Exercise description:
Reproduce unchanged the lines in the data that begin with the line containing "Choose the rectangular" and end with the line containing "pyautogui.click(x=409, y=213)", both of those lines included.

Materials provided:
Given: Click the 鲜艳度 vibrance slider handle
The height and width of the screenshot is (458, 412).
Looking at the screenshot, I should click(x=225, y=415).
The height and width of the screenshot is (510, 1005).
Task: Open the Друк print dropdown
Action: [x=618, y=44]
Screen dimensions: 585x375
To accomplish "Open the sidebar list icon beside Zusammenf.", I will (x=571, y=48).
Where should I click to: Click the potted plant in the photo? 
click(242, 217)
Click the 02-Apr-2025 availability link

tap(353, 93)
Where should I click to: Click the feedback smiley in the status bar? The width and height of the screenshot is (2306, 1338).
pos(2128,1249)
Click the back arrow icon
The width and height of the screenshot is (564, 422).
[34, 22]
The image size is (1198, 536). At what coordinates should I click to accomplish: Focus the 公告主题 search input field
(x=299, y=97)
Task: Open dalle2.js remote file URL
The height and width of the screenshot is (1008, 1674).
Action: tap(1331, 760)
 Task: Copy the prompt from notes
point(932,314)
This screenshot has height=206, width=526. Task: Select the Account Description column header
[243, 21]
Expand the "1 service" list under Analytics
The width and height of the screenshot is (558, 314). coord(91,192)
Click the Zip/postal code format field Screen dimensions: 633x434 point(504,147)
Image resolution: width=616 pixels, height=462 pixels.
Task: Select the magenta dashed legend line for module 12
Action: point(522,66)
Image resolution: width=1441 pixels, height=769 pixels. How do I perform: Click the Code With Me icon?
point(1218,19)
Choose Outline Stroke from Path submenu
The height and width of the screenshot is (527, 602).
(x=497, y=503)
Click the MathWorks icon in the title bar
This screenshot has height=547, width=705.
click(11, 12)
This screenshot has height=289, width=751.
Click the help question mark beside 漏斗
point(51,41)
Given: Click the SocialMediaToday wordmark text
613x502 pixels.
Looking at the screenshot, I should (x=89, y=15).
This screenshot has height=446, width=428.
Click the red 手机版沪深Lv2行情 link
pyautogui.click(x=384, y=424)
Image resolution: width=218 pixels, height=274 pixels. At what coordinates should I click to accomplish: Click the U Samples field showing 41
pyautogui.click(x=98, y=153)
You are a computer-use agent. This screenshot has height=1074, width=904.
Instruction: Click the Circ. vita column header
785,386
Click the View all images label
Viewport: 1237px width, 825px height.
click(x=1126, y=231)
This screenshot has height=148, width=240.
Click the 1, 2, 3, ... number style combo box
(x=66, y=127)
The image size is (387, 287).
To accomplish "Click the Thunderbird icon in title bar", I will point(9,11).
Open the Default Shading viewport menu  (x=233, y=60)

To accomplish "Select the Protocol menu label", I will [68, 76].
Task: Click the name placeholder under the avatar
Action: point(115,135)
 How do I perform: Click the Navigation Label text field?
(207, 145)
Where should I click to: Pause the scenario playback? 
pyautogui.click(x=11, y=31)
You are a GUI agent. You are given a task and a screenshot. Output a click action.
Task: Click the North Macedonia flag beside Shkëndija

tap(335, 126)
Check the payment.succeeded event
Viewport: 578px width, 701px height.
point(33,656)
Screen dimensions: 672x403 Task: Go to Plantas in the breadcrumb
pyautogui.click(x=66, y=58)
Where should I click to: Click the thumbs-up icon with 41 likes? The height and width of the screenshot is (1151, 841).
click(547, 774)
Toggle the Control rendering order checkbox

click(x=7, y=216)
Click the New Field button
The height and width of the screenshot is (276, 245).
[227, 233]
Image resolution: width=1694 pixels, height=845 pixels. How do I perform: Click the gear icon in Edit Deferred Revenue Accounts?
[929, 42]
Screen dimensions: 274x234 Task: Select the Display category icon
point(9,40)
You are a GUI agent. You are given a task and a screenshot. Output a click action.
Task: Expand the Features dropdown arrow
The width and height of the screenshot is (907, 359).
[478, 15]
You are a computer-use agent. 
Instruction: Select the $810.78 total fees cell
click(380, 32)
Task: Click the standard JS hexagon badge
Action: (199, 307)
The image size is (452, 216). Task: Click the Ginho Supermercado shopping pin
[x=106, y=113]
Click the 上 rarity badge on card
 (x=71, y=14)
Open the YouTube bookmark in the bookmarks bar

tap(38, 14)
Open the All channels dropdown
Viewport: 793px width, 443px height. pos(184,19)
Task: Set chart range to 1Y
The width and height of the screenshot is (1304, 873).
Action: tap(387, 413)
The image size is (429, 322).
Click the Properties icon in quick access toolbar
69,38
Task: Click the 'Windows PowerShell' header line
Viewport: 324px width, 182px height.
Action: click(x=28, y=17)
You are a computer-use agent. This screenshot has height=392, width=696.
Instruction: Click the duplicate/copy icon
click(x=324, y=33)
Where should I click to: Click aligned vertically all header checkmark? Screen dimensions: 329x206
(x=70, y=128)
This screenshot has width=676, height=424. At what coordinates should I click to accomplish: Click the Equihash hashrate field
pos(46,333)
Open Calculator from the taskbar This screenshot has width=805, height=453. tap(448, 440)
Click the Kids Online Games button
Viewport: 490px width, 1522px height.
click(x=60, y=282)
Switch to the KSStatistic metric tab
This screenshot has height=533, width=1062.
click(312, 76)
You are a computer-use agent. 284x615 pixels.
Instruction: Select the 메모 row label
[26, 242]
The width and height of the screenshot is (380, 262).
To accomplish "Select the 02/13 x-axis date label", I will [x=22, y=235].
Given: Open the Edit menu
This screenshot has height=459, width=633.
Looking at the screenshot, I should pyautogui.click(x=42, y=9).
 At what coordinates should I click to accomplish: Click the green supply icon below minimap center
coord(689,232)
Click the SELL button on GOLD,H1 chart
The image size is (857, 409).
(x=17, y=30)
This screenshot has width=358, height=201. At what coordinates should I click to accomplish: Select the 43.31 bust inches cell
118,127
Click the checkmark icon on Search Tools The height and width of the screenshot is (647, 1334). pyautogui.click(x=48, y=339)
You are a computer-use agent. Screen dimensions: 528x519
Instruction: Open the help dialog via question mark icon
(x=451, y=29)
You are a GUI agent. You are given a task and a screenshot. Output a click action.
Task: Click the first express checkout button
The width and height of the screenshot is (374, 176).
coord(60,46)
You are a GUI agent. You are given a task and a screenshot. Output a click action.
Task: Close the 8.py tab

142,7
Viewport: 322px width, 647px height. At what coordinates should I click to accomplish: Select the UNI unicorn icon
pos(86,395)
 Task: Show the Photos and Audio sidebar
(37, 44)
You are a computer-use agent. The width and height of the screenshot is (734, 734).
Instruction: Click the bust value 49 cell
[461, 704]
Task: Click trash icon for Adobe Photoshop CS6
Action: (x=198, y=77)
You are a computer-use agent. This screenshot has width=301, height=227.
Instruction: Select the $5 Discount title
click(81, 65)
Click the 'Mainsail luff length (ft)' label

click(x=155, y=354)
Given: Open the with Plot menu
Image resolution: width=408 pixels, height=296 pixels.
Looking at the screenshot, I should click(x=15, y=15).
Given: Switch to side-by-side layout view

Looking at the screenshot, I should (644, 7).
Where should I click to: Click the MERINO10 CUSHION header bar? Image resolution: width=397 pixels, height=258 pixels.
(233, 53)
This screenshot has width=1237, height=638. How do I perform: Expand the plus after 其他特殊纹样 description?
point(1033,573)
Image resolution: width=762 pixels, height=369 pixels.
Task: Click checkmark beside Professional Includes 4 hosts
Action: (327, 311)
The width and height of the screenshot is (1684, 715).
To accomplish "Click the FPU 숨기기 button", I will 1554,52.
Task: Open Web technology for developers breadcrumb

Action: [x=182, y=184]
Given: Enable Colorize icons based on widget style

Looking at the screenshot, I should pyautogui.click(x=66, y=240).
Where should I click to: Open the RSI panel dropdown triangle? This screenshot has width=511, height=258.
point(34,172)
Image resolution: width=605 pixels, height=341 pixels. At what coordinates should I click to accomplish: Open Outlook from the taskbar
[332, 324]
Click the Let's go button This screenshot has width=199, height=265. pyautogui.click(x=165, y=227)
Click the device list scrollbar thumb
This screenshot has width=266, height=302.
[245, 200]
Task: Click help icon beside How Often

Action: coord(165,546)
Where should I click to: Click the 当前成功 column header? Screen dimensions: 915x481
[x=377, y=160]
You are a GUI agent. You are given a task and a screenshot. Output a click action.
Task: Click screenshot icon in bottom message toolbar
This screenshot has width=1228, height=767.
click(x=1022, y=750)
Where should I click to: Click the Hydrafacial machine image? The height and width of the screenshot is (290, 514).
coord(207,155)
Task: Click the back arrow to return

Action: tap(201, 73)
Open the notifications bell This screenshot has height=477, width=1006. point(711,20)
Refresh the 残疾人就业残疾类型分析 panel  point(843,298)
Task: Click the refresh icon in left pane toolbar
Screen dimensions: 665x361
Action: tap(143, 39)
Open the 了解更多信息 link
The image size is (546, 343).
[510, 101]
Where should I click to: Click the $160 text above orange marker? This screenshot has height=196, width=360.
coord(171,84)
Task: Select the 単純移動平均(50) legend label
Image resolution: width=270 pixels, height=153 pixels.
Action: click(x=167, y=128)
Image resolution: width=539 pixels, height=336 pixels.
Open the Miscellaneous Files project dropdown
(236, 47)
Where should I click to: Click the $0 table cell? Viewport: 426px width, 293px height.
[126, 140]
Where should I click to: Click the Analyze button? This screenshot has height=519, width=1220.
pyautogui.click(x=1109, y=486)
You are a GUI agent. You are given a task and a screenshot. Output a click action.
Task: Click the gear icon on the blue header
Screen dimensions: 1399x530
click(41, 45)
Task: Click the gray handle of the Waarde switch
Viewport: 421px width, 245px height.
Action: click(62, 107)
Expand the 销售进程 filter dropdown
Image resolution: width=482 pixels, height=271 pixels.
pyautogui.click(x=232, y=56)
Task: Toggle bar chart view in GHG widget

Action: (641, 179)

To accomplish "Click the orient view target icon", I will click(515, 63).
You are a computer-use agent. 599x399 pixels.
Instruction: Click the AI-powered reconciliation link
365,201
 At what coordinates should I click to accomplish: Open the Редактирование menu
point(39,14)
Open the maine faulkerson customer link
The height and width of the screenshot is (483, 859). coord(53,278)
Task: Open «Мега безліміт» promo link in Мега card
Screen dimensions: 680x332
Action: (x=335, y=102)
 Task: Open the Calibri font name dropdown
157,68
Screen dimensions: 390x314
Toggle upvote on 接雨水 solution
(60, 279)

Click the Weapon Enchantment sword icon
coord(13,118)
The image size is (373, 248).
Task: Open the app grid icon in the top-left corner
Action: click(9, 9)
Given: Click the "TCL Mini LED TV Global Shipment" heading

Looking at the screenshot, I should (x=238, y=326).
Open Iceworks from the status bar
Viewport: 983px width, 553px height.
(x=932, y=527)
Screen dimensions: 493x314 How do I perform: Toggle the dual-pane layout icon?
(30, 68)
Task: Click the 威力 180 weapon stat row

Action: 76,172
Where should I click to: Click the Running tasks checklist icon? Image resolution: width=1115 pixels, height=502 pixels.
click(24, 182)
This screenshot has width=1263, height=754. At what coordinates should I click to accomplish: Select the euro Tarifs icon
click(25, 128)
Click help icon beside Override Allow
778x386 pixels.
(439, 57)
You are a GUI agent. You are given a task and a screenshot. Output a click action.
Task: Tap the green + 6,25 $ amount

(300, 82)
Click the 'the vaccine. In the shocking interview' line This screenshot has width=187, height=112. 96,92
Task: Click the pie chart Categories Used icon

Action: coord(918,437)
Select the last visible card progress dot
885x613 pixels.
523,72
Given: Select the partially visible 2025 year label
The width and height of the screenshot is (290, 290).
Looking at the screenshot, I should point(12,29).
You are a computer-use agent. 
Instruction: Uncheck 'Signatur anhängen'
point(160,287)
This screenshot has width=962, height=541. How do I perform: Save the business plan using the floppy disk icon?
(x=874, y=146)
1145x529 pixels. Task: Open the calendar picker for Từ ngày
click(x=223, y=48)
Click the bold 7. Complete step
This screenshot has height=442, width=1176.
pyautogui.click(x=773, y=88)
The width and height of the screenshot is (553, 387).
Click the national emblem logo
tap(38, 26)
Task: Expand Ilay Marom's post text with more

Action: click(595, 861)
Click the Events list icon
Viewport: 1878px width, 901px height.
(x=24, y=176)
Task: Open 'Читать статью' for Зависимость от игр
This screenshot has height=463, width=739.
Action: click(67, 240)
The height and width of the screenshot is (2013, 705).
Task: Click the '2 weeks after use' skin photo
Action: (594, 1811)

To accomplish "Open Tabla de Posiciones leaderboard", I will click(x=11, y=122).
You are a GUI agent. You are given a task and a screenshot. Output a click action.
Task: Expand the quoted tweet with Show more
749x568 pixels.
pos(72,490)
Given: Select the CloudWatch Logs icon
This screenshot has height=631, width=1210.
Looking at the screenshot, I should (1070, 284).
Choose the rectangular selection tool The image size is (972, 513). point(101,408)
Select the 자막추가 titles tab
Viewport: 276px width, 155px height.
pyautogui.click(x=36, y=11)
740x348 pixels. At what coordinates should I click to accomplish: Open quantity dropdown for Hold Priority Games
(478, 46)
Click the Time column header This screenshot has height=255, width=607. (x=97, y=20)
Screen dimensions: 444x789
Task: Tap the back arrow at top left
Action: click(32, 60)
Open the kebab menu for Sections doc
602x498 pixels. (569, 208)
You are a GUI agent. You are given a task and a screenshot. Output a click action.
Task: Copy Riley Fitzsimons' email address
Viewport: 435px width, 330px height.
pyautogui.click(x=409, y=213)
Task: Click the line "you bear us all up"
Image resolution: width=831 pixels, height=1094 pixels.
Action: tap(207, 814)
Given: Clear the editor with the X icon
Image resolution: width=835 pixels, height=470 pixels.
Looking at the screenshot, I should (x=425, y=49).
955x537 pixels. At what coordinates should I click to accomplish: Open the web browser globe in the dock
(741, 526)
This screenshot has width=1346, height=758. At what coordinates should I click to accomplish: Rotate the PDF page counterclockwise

Complete output:
Choose the rectangular selection tool The image size is (972, 513). point(101,408)
Select the 자막추가 titles tab
Viewport: 276px width, 155px height.
pyautogui.click(x=36, y=11)
740x348 pixels. At what coordinates should I click to accomplish: Open quantity dropdown for Hold Priority Games
(478, 46)
Click the Time column header This screenshot has height=255, width=607. (x=97, y=20)
Screen dimensions: 444x789
Task: Tap the back arrow at top left
Action: click(32, 60)
Open the kebab menu for Sections doc
602x498 pixels. (569, 208)
You are a GUI agent. You are given a task and a screenshot. Output a click action.
Task: Copy Riley Fitzsimons' email address
Viewport: 435px width, 330px height.
pyautogui.click(x=409, y=213)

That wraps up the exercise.